AMENDMENT NO. 5 TO SCHEDULE TO
This Amendment No. 5 (Amendment No. 5) amends and supplements the Tender Offer Statement on Schedule TO (as may be
further supplemented or amended from time to time, the Schedule TO) originally filed with the Securities and Exchange Commission on December 21, 2018 relating to an offer by Navios Maritime Holdings Inc., a Republic of Marshall Islands
corporation (the Company), to acquire (i) 946,100 outstanding American Depositary Shares (Series G ADSs), each representing 1/100th of a share of 8.75% Series G Cumulative Redeemable Perpetual Preferred Stock (the
Series G ADS Exchange Offer), and (ii) 1,907,600 outstanding American Depositary Shares (Series H ADSs), each representing 1/100th of a share of 8.625% Series H Cumulative Redeemable Perpetual Preferred Stock (the Series H
ADS Exchange Offer), from tendering holders of Series G ADSs and Series H ADSs, as applicable, pursuant to the terms and subject to the conditions described in the prospectus, dated March 18, 2019 (as the same may be amended or supplemented,
Except as set forth herein, this Amendment No. 5 does not modify any of the information previously
reported on the Schedule TO or the Prospectus. All information in the Prospectus, including all exhibits and annexes thereto, are hereby expressly incorporated by reference into this Amendment No. 5 in response to all items required in the
Schedule TO. This Amendment No. 5 should be read in conjunction with the Schedule TO and Exhibits thereto and the Prospectus. All capitalized terms used in this Amendment No. 5 and not otherwise defined have the respective meanings
ascribed to them in the Prospectus, as amended or supplemented.
Item 1. Summary Term Sheet.
The information set forth in Item 4 below is incorporated herein by reference.

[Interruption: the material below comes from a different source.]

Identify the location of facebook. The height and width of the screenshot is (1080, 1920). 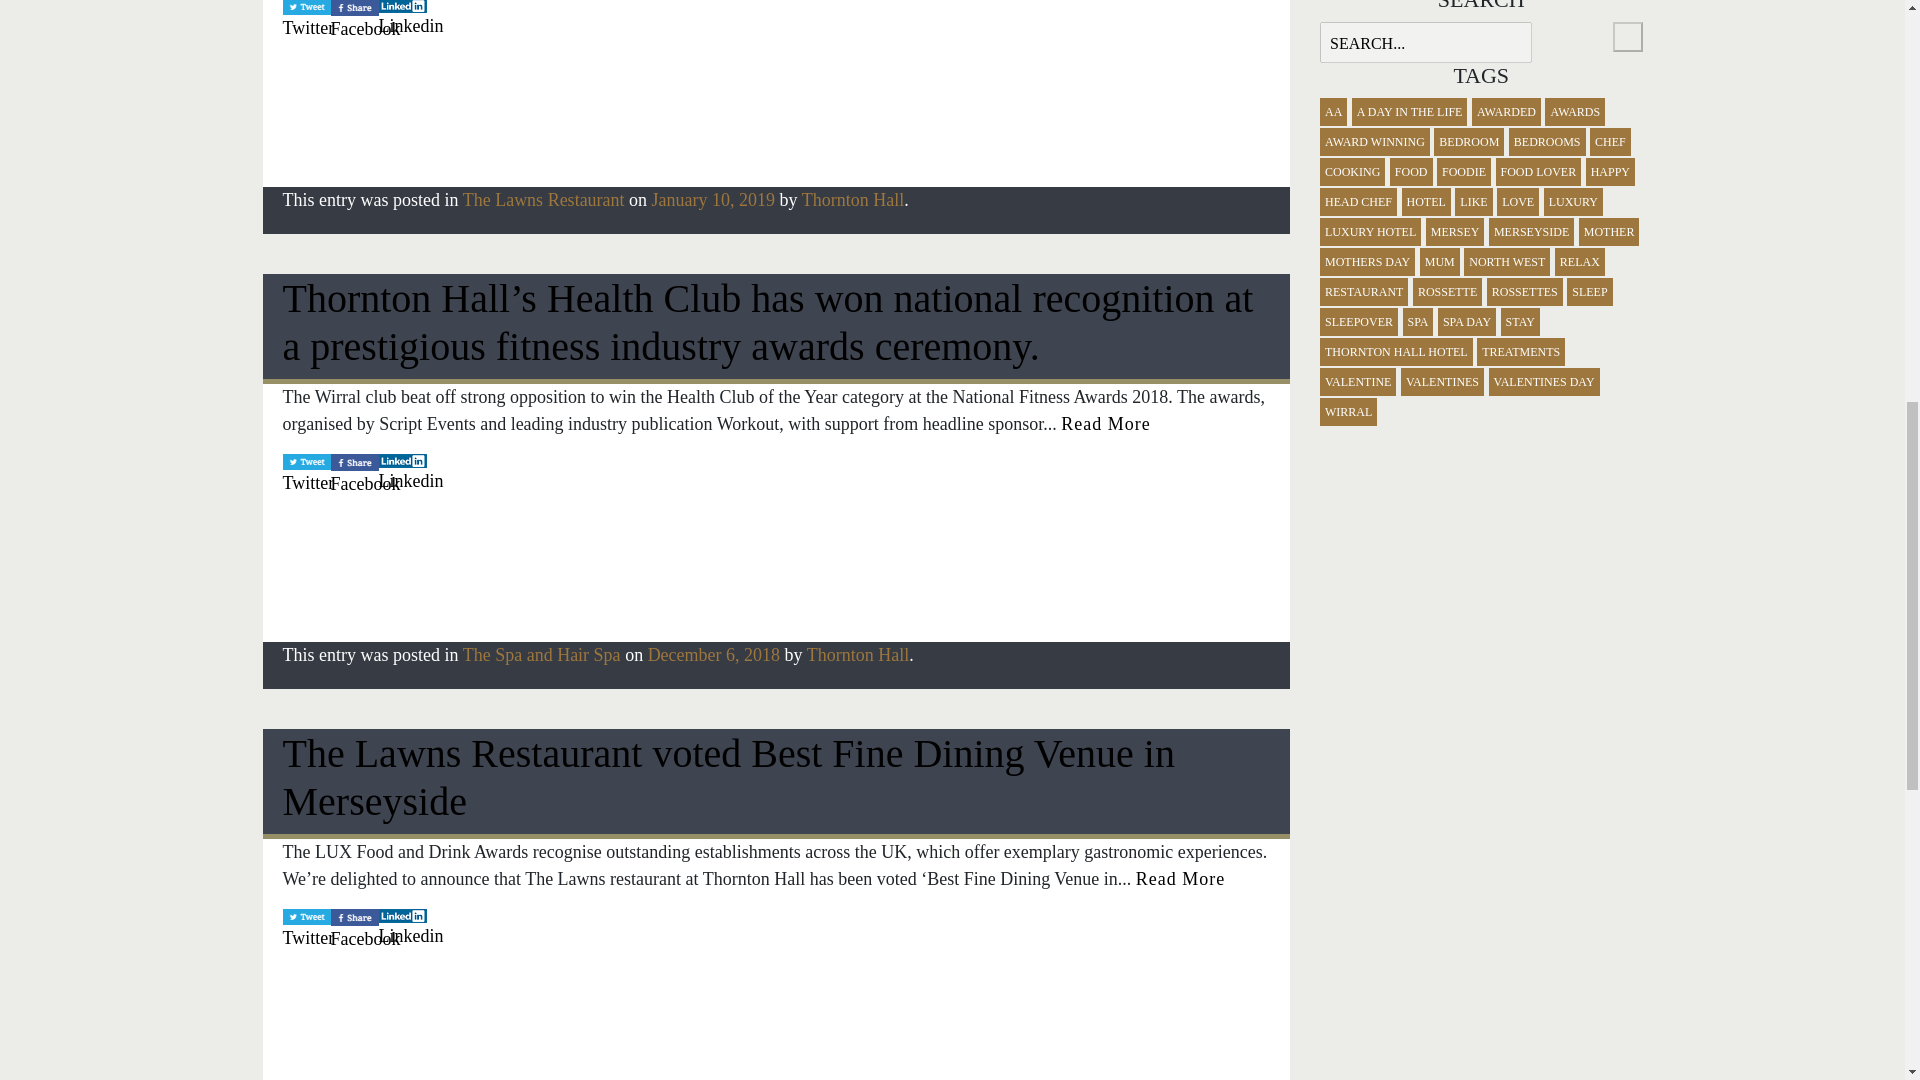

Item 4. Terms of the Transaction.
4(a) of the Schedule TO, which incorporates by reference the information contained in the Prospectus, is hereby amended and supplemented as follows:
With respect to the Series H ADS Exchange Offer, the Company is accepting the 1,101,113 Series H ADSs tendered and accepted as of March 15,
2019 and the Company will pay a total of approximately $4.2 million cash consideration and issue a total of approximately $4.8 million in aggregate principal amount of 9.75% Senior Notes due 2024, subject to adjustment for fractional shares, in
exchange for such tendered and accepted Series H ADSs.

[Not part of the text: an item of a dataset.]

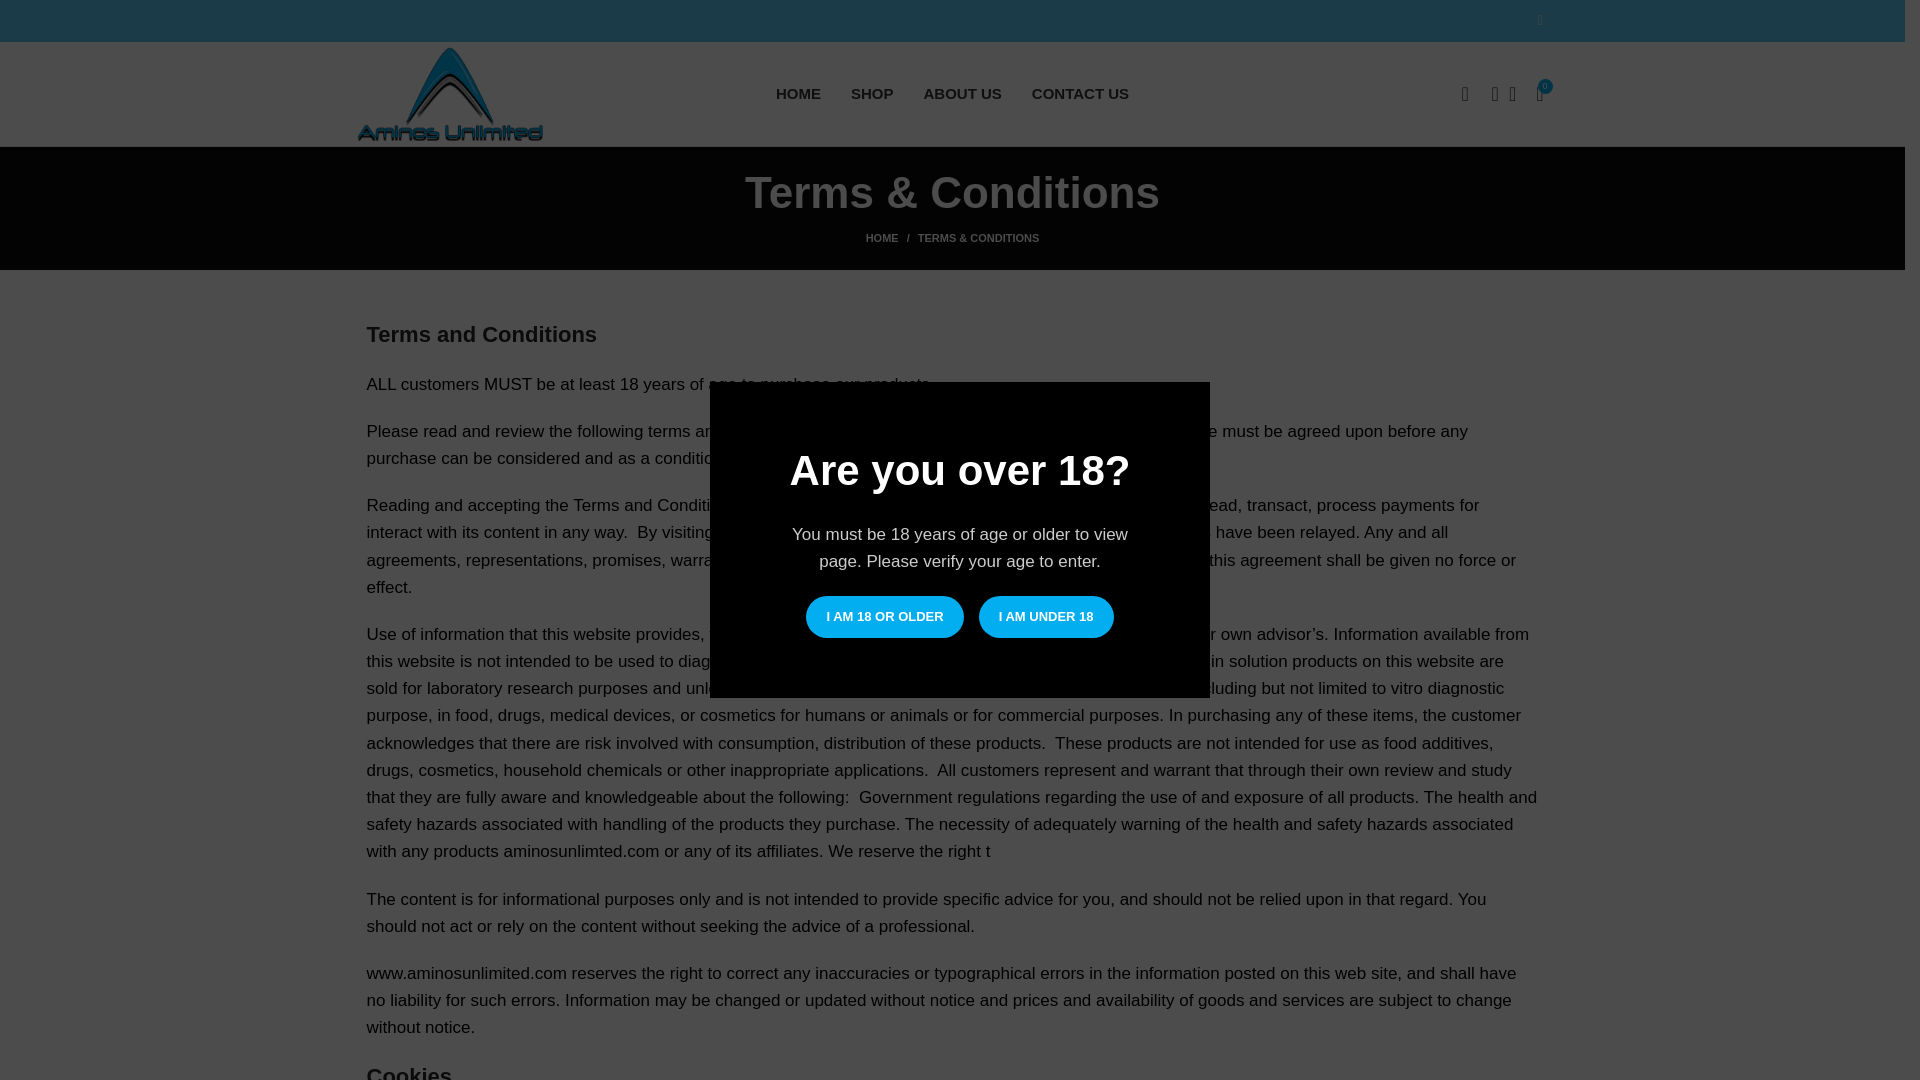 The width and height of the screenshot is (1920, 1080). I want to click on Log in, so click(1303, 427).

With respect to the Series G ADSs Exchange Offer, the Company is (i) increasing
the consideration for each Series G ADS tendered by $1.00 in cash (the Additional Series G ADS Cash Consideration), which will not be subject to the cash cap under which no more than 50% of the validly tendered and not properly withdrawn
Series G ADSs, as a class, will receive cash, and (ii) extending the expiration date of the Series G ADS Exchange Offer until 11:59 p.m., New York City time, on Friday, March 29, 2019, unless further extended.

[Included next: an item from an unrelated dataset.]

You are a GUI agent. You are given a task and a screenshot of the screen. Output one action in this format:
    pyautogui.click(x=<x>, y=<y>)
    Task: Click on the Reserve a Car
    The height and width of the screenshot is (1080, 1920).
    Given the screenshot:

The Series G ADSs Exchange Offer had been previously scheduled to expire at 11:59 p.m., New York City time, on March 15, 2019. Throughout the
Schedule TO, the Prospectus and the other offering materials, all references to the expiration date of the Series G ADS Exchange Offer are hereby amended to extend the expiration date of the Series G ADS Exchange Offer until 11:59 p.m., New York
City Time, on Friday, March 29, 2019.
Following the expiration of the Series G ADS Exchange Offer, provided that the remaining conditions
to the Series G ADS Exchange Offer are satisfied or waived, the Company will acquire up to 946,100 Series G ADSs (approximately 66 2/3%) of the number of Series G ADSs tendered.
A copy of the press release is attached hereto as Exhibit (a)(5)(E) and is incorporated by reference.
Item 12. Exhibits.
Item 12 of the
Schedule TO is hereby amended by adding the following exhibit:
Press Release, dated March 18, 2019.